- Énoncé écrit 1:
Le texte sur un monument au Civil Inconnu confirme-t-il chacune des affirmations suivantes ? Répondez par oui ou par non et citez les mots du texte qui tranchent. (a) La Suisse a subi les massacres des deux guerres mondiales. (b) Les graves infractions au droit international humanitaire sont recensées. (c) L'effet dissuasif de ce recensement paraît important.
- Énoncé écrit 2:
Prolongez le texte sur un monument au Civil Inconnu à Genève à partir de sa dernière phrase.

- Texte fourni:
┌──

Utopies: pourquoi pas un monument au Civil Inconnu à Genève ?

Hélas, le martyr des civils dans le monde n’est pas prêt de se terminer. Il vient nous rappeler, si besoin était, que les conflits modernes frappent en premier lieu une population prise en otage par les forces belligérantes, qu’elles soient gouvernementales ou insurgées. Les violations du droit international humanitaire, censé protéger également les civils, ne se comptent plus. Aucun continent n’est épargné. Malgré un arsenal de conventions, de traités et d’institutions internationales ou non-gouvernementales, le sort des civils semble devoir se précariser à chaque nouveau conflit.

Maigre consolation, mais consolation tout de même, les graves infractions au droit international humanitaire restent dûment recensées dans l’espoir, qu’un jour ou l’autre, les coupables de telles violations répondront de leurs actes devant une instance judiciaire internationale. L’effet dissuasif semble toutefois négligeable, vu les rapports dramatiques qui nous parviennent au quotidien des quatre coins du globe. Au-delà des indignations, souvent sélectives et ponctuelles, il conviendrait de frapper les esprits, dans un pur esprit humanitaire, sur le sort particulièrement tragique réservé aux civils au cours de ces dernières décennies.

La plupart des visites officielles dans le monde commencent par le dépôt d’une gerbe sur la tombe du Soldat Inconnu. Une cérémonie solennelle vient régulièrement honorer la mémoire des soldats morts pour la patrie. Par leur sacrifice ultime, ils ont sauvegardé leur pays. Ils ne peuvent tomber dans l’oubli. Ils méritent honneurs et respect.

La Suisse a fort heureusement été épargnée par les boucheries des deux guerres mondiales. À l’occasion de visites d’État en Suisse, nos hôtes n’ont donc pas à se plier à un tel rituel. Alors, pourquoi ne serait-il pas possible de concevoir un monument qui permettrait d’honorer les millions de victimes, principalement des femmes et des enfants tombés dans les Balkans, en Afrique, au Moyen-Orient, en Asie et dans les Amériques, dont le seul tort était de se trouver au mauvais endroit au mauvais moment?

Dans une telle perspective, au moment où certaines agences humanitaires délaissent la Cité de Calvin, la Suisse et Genève pourraient renforcer leur position de pôle mondial de l’humanitaire en érigeant un monument au Civil Inconnu, devant lequel viendraient s’incliner les personnalités de passage en Suisse et dans la cité de Calvin.

└──

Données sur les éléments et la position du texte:
┌──

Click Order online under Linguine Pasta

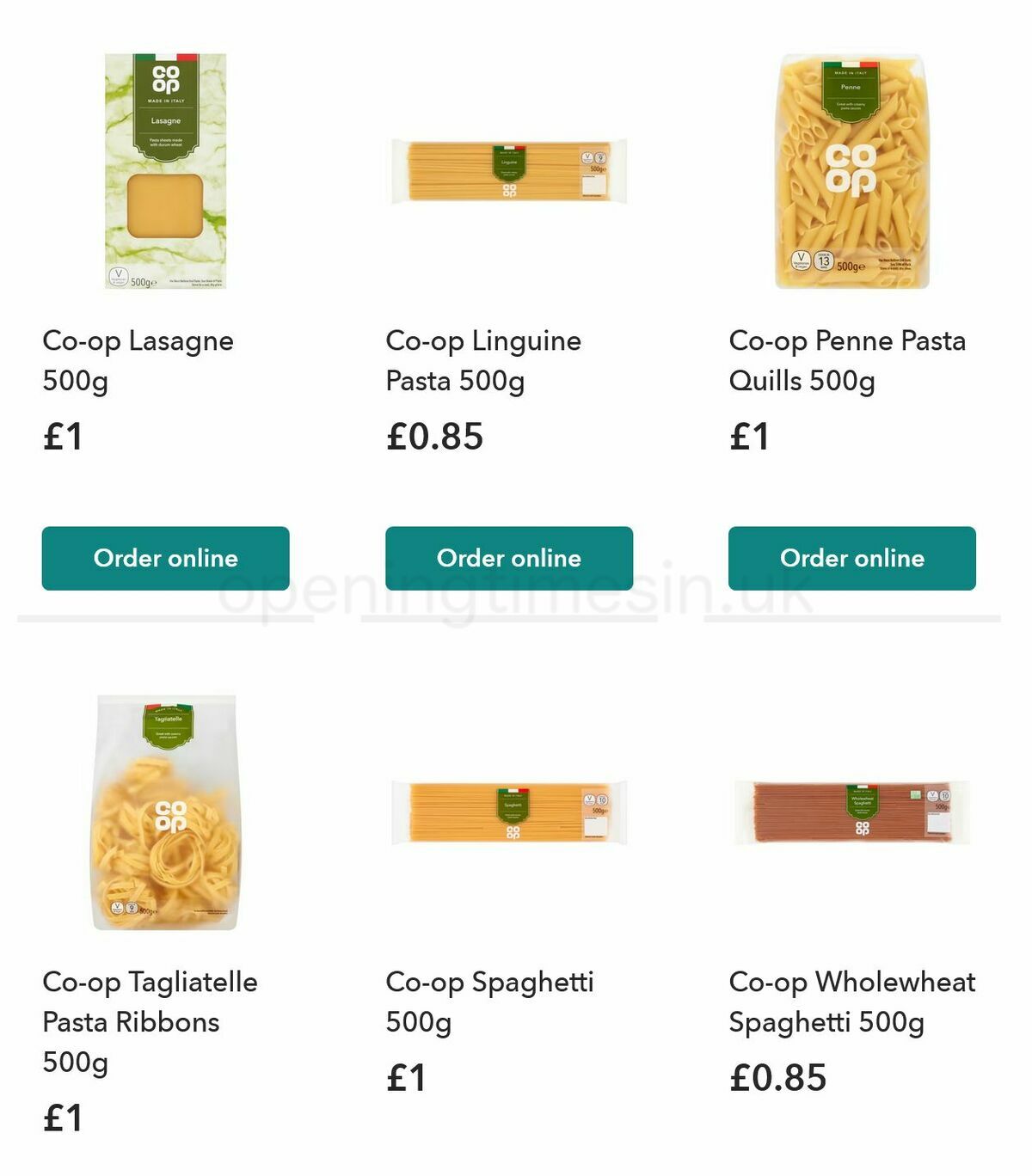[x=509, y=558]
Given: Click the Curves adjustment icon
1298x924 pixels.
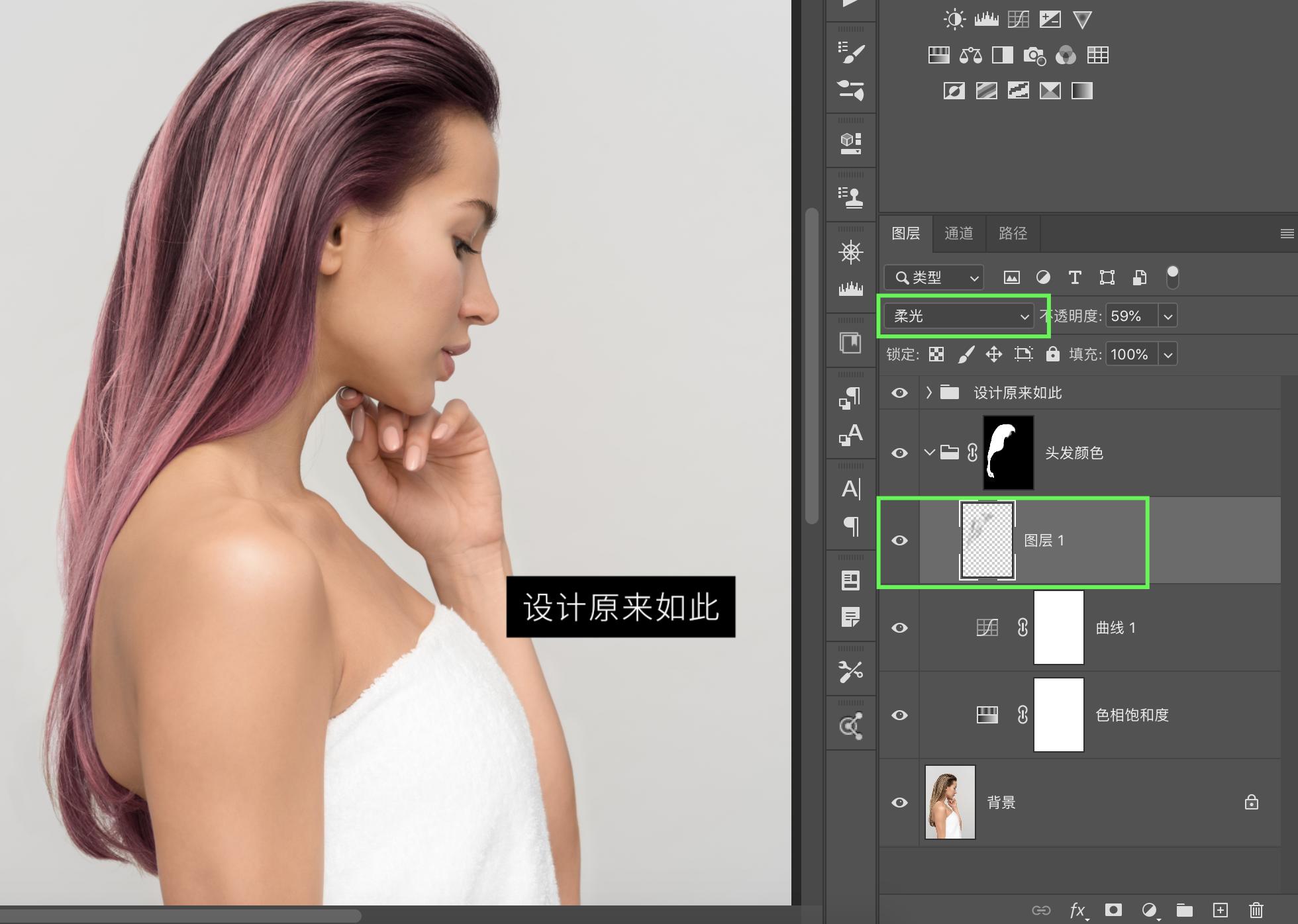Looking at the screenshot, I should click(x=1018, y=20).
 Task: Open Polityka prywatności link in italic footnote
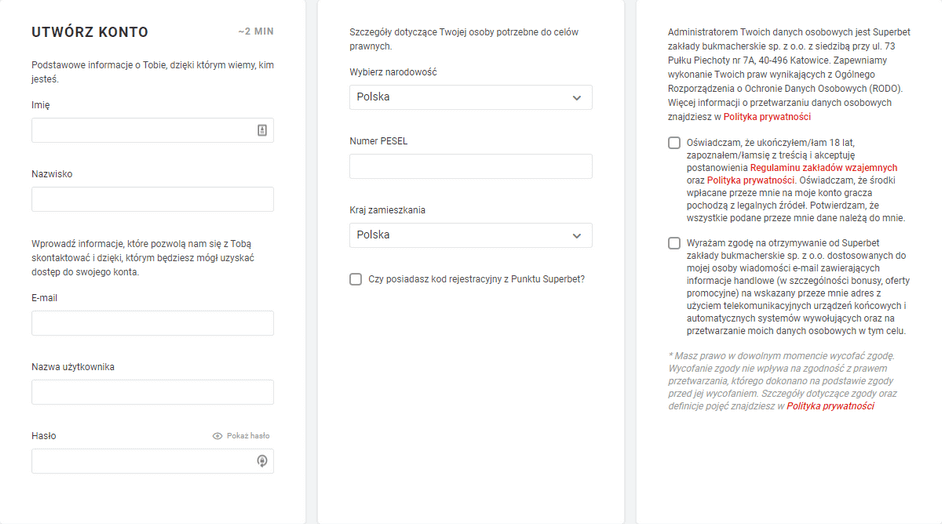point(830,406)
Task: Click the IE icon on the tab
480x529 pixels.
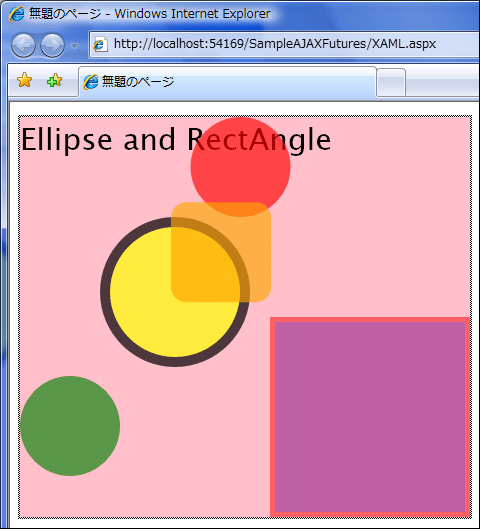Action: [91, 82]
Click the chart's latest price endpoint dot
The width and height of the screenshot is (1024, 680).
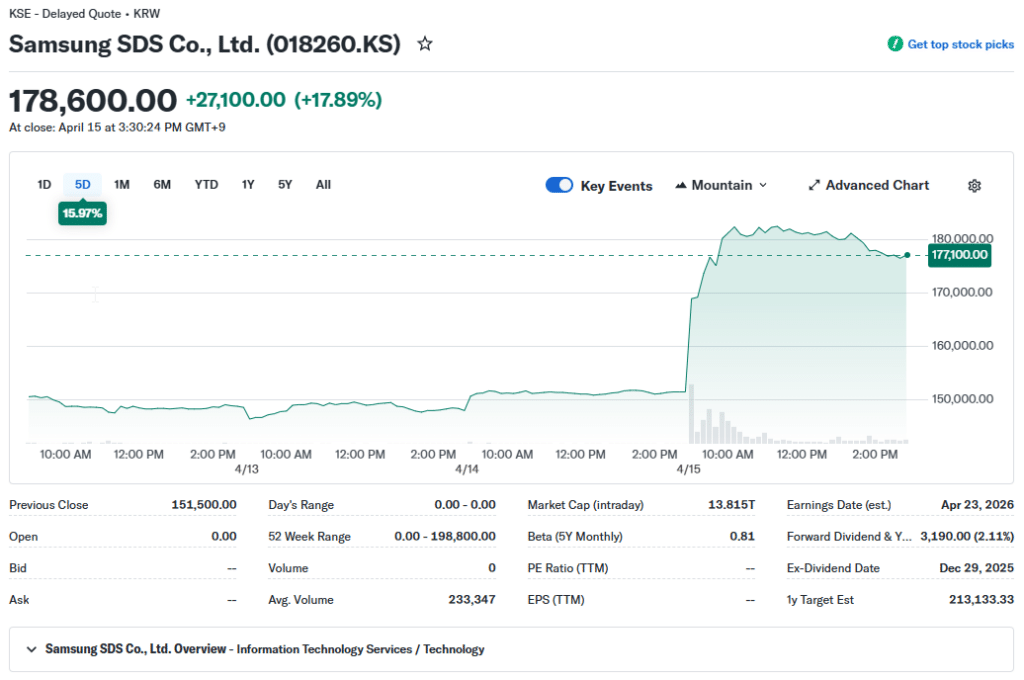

└──

- Résultat obtenu 1:
(a) Non : « La Suisse a fort heureusement été épargnée par les boucheries des deux guerres mondiales. »
(b) Oui : « les graves infractions au droit international humanitaire restent dûment recensées »
(c) Non : « L’effet dissuasif semble toutefois négligeable »

- Résultat obtenu 2:
Il existe bien à Genève des monuments honorant la mémoire de populations civiles spécifiques, mais aucun ne réunit symboliquement, en un même lieu, toutes les victimes sans distinction de nationalité, de race, de couleur ou de religion. Ces victimes-là méritent également que les grands de ce monde viennent s’incliner et méditer, ne serait-ce que très brièvement, sur les conséquences de leurs actes. Il existe un seul endroit au monde où un tel monument prendrait toute sa dimension humanitaire : il s’agit de Genève en Suisse !

 

Réactualisation d’un article publié dans Le Temps le  20.08.2012

Jean-Noël Wetterwald

Jean-Noël Wetterwald a travaillé 34 années pour le Haut Commissariat des Nations unies pour les Réfugiés. Il a servi au Vietnam, au Cambodge, à Hong Kong, au Chili, au Guatemala, en Colombie, en Bosnie et plus récemment en Ukraine. Il a publié trois livres: d'exils, d'espoirs et d'aventures en 2014,le Nouveau roi de Naples en 2017 et tout récemment : témoin d'une déchéance. Contributions occasionnelles à la page d'opinions du «Temps». Il est aussi débriefeur à Canal 9.

3 réponses à “Utopies: pourquoi pas un monument au Civil Inconnu à Genève ?

  1. Comme monument, j’imagine bien que la pièce centrale soit un miroir. En regardant notre reflet, on y voit une potentielle victime et pour certains dirigeant, un responsable.
    Mais à mon avis, si on veut rendre un hommage, ce serait que l’ONU demande de faire fonctionner des sirènes une fois par année dans les villes où se trouvent des institutions onusiennes. La date devrait correspondre à la destruction d’une ville, peut-être la première de l’ère moderne.

    Un hommage ne changerait guère les choses, et certainement pas la montée des menaces dans le monde. Mais pour les familles des victimes, ce serait peut-être un réconfort que le monde se rappelle symboliquement de l’existence des disparus.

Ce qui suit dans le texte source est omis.